Here is one central reality. A small down payment mortgage is the most leveraged, least diversified investment most Americans will ever make. If we internalize the idea that housing prices do not automatically traverse an upward escalator, it’s not obvious that we should be encouraging families to take these risks. The risks are greatest when families assume subprime mortgages or are victims of fraud. But even when everything is transparent, there are inherent risks.
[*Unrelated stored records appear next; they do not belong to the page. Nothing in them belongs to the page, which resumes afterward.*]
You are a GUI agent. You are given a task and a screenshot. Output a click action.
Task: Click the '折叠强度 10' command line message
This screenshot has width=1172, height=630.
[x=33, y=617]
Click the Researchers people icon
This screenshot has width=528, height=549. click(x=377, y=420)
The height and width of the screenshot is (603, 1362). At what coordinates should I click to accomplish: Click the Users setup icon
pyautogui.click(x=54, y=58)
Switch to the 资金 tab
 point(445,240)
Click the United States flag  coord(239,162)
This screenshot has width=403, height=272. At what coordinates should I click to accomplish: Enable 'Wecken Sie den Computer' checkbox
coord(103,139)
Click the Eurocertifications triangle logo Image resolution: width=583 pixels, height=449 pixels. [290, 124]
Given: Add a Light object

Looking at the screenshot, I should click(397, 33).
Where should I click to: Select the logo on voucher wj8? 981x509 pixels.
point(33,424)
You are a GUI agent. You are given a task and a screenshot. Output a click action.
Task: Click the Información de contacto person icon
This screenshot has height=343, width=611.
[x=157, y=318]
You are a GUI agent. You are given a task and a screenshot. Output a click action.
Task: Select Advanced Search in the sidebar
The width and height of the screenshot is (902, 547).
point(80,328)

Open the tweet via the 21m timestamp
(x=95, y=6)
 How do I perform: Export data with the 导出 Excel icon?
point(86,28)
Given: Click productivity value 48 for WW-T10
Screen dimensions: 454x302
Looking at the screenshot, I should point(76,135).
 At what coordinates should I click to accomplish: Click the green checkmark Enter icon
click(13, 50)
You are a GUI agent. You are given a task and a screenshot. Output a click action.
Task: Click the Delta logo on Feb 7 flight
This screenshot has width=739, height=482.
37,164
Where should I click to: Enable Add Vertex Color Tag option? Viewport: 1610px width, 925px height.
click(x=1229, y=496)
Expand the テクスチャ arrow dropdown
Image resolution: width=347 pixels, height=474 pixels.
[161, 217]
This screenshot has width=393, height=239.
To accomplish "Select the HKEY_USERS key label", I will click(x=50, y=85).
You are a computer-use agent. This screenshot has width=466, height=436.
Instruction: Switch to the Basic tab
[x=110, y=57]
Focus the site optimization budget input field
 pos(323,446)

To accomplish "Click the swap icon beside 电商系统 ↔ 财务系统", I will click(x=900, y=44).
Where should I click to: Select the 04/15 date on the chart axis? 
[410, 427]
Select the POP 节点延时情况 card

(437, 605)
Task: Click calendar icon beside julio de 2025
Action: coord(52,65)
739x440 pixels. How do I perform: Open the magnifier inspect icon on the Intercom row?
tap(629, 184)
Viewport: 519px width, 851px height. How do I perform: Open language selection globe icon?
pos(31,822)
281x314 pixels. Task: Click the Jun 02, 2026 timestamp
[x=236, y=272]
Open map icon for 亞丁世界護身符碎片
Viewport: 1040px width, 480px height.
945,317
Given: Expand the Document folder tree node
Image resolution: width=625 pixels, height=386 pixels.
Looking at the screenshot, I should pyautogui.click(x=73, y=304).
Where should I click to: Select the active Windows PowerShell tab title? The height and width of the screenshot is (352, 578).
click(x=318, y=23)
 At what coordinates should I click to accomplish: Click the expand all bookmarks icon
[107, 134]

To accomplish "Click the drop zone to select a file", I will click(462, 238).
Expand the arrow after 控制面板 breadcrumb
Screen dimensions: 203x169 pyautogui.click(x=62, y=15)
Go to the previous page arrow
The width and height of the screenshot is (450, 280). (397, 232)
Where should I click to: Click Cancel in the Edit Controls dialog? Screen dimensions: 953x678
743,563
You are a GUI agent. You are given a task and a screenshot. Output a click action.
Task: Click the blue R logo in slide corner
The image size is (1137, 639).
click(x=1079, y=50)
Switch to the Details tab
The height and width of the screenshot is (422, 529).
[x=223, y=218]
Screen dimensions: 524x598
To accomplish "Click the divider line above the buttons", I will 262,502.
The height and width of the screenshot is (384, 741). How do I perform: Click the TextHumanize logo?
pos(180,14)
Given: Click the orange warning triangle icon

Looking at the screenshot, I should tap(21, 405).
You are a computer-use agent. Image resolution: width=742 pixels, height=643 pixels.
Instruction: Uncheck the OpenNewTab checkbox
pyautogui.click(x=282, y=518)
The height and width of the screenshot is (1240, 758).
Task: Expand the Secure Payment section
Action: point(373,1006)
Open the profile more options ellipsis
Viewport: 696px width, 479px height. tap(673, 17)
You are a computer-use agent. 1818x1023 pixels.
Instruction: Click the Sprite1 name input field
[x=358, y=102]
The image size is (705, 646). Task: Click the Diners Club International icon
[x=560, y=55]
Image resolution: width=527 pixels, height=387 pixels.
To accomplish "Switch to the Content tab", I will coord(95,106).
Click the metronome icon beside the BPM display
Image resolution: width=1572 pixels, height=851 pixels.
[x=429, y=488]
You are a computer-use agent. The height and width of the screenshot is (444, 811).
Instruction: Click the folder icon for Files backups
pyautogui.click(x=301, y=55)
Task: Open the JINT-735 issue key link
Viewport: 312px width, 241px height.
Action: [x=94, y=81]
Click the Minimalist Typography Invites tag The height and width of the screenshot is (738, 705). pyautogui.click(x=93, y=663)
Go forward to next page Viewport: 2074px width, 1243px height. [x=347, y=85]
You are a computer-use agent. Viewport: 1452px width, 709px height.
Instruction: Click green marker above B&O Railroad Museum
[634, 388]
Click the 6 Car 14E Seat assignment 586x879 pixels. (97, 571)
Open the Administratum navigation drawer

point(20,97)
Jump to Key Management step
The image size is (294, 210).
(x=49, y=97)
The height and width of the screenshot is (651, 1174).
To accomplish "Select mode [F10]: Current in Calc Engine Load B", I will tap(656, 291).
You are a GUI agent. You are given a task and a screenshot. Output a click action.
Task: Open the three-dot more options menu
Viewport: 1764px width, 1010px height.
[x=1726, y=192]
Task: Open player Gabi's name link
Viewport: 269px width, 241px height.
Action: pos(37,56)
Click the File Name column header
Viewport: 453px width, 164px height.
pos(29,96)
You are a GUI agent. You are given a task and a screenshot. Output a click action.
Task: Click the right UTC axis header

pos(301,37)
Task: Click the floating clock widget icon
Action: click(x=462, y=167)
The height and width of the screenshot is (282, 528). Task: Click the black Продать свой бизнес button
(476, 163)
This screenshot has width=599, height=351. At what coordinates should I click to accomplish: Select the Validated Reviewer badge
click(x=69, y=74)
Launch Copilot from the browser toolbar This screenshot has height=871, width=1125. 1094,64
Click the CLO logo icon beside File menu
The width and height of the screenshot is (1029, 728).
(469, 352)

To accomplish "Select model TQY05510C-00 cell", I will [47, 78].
It’s easy to overlook these risks because housing prices were on a positive trajectory for many years. Low-interest, low-money-down VA and FHA loans promoted upward mobility for a quarter-century following World War II. One might regard these policies as central pillars in the creation of a stable middle-class. Maybe they were. Yet in retrospect, the more important factor was the anomalous stable and prosperous stretch of American economic history that supported these policies. There is no guarantee that such sustained and stable prosperity will return anytime soon to Americans of modest means.
Consider a married couple making $60,000 a year. Suppose they buy a $200,000 home with a fixed-rate 30-year mortgage and $6,000 down. That’s hardly a reckless scenario. Yet if local home prices drop by ten percent, this family is $14,000 underwater. If their marriage or their furnace breaks, if someone loses a job, this couple is in real trouble. If family dislocations arise from broader economic difficulties that depress local property values, they are in even deeper trouble.
Progressives should be chastened by the history of the housing mess. We need to rethink the all-American aspiration to widespread home ownership. When our society offers no guarantees to buffer instability and risk, we need other, safer ways to support families and neighborhoods, and to promote upward mobility.
Harold Pollack is a professor at the University of Chicago School of Social Service Administration.